Mais emporté par son élan qu’il ne pouvait réfréner en quelques mètres, en trois secondes il était déjà au milieu, l’index pointé, hurlant :

« pourquoi ?...pourquoi ? ».

Son ex-ami attrapant un lingot posé sur son bureau lui balança sur le ventre en lui criant : « va-t-en ! », « tire-toi ! ».

Dès lors le ton était donné et la corrida commença.

Face à lui, l’air rageur, avec des mots bien aiguisés, il lui plantait ses banderilles tandis que l’autre lui tendait le dos, immobile, apparemment impassible.

« Pourquoi ? », « Pourquoi ? », « Pourquoi ? », « Pourquoi ? »

L’éclair des mots traversait le rayon de soleil comme une navaja en acier, le silence des gradins sans spectateurs pour faire « ollé », rendant encore plus cruel l’affrontement.

« Pourquoi ? », « Pourquoi ? », « Pourquoi ? », « Pourquoi ? »

Il avait dévasté la surface du bureau en faisant avec sa cape une véronique large et les objets qui l’encombraient s’éparpillèrent au sol, en particulier un cendrier en cristal qui se brisa en mille éclats.

« VA-T- EN ! »

La phrase avait jaillit une nouvelle fois de la gorge du patron de la TPM, comme un râle, en même temps qu’il lui lançait au visage un coupe-papier en or massif qu'il évita de justesse en faisant une cambrure de reins comme un toréador exercé.

Puis esquissant une série de passes de muletas, il se mit à arpenter la pièce à pas rapides, emporté par le flot des paroles, les mots clinquants comme des armes, le torrent des phrases tourbillonnant en cercles concentriques, les volutes de la voix dessinant des cercles fous, les graves et les aigus s’entrechoquant, l’éclat des mots criblant la chair tendre comme des pointes acérées.

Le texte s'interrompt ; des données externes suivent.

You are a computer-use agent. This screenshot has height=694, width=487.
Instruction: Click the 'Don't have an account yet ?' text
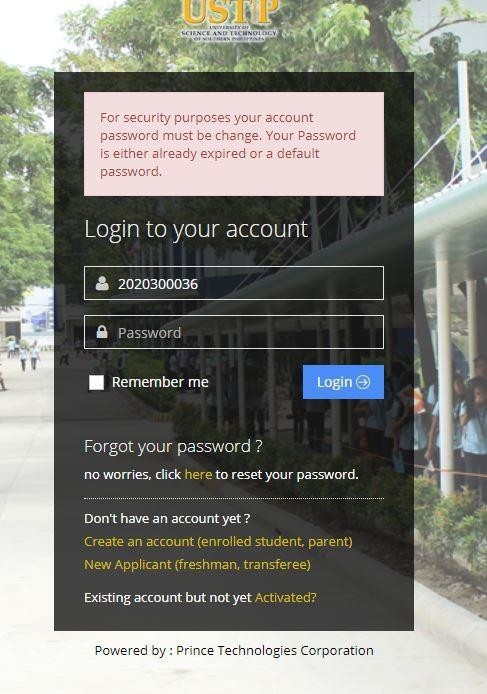[x=167, y=518]
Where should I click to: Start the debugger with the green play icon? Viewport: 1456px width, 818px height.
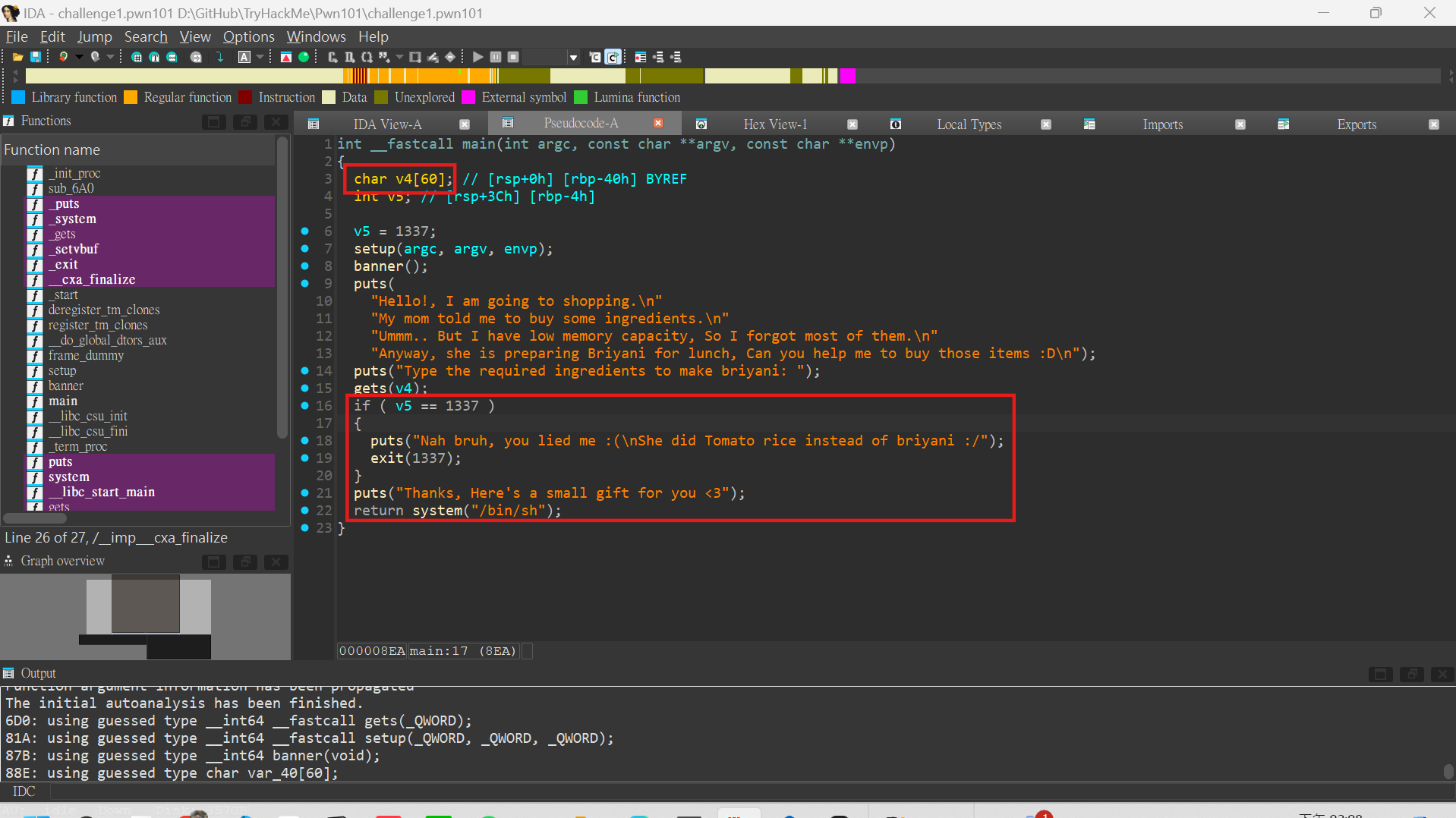[477, 57]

Le roi de la merde avait quitté son trône et tournait lourdement dans la pièce, sans chercher vraiment à fuir, comme un taureau aveuglé par la lumière.

A un moment, blessé sans doute par un éclat de voix, il s’était levé, les mains appuyées sur le rebord du bureau, la bave coulant des lèvres, mugissant de rage sourde :

« Le Pouvoir, je l’ai…l’Argent je l’ai… le Plaisir, je peux l’acheter » ! « Je veux aller plus loin, encore plus loin ! », « Je veux repousser une limite, n’importe laquelle, même si c’est une limite de merde », … « Certains vont au bout de l’ascèse "… "Pour moi, puisque le Destin m’a placé là, sur cette île, je veux aller au bout de la merde…. De même que d’autres cherchent le profit pour le profit, moi je cherche « la Merde pour la Merde »…« et, en repoussant cette limite, j'espère trouver, l’extase de Sainte Thérèse d’Avila ».

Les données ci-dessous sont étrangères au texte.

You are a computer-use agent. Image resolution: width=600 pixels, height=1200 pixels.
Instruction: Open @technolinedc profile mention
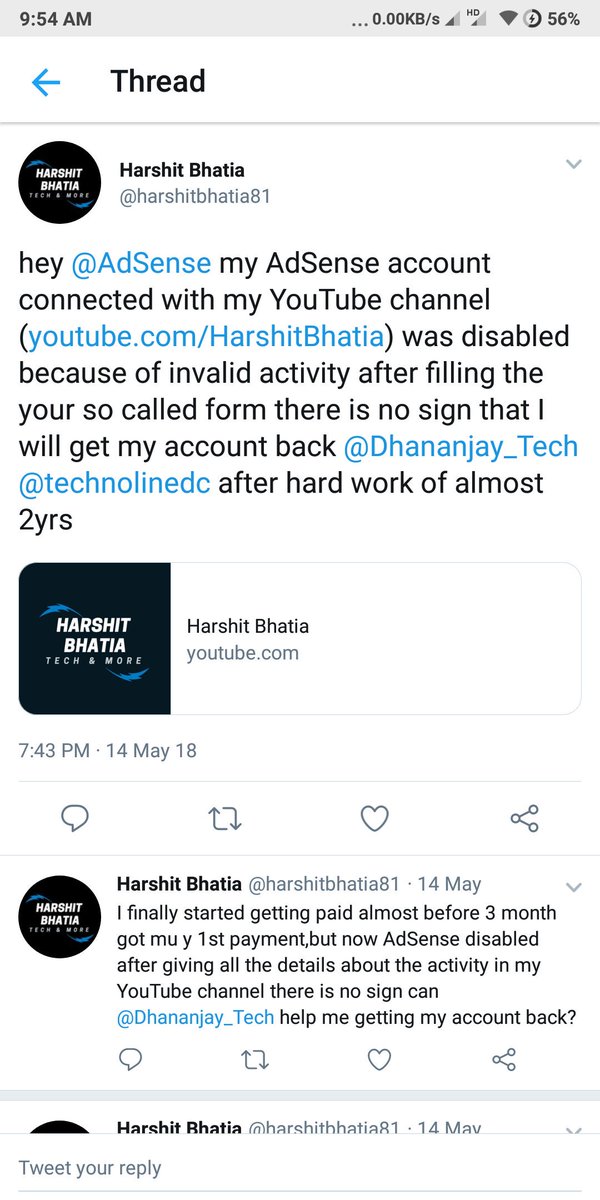[x=115, y=484]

Il avait ponctué les mots avec des sanglots de rage.

Il avait été arrêté par la péroraison en pleine passe de muletas et il était resté immobile, le bras droit levé, la main pointée vers le milieu de son front comme s’il allait lui donner l’estocade.

Se redressant et pesant ses mots dans le silence, d’une voix soudainement lente et grave, articulant chaque mot comme s’il coulait une cire fondue dans une empreinte, il lui asséna avec cruauté une phrase terrible pour un fils d'espagnol comme lui :

« A DATER DE CE JOUR, JE CESSE DE TE CONSIDERER COMME UN HOMBRE HONRADO"

(traduction approximative en français "comme un homme d'honneur") et il se retira aussitôt en claquant la porte.

Sous l’affront, l'autre blêmit, le sang se retira des veines de son visage, il devint blanc comme un linge et il s’affaissa sur son trône.

On le retrouva mort le lendemain, pendu à la crémaillère de son lustre par une ceinture de cuir qu’il avait achetée autrefois à Cordoue.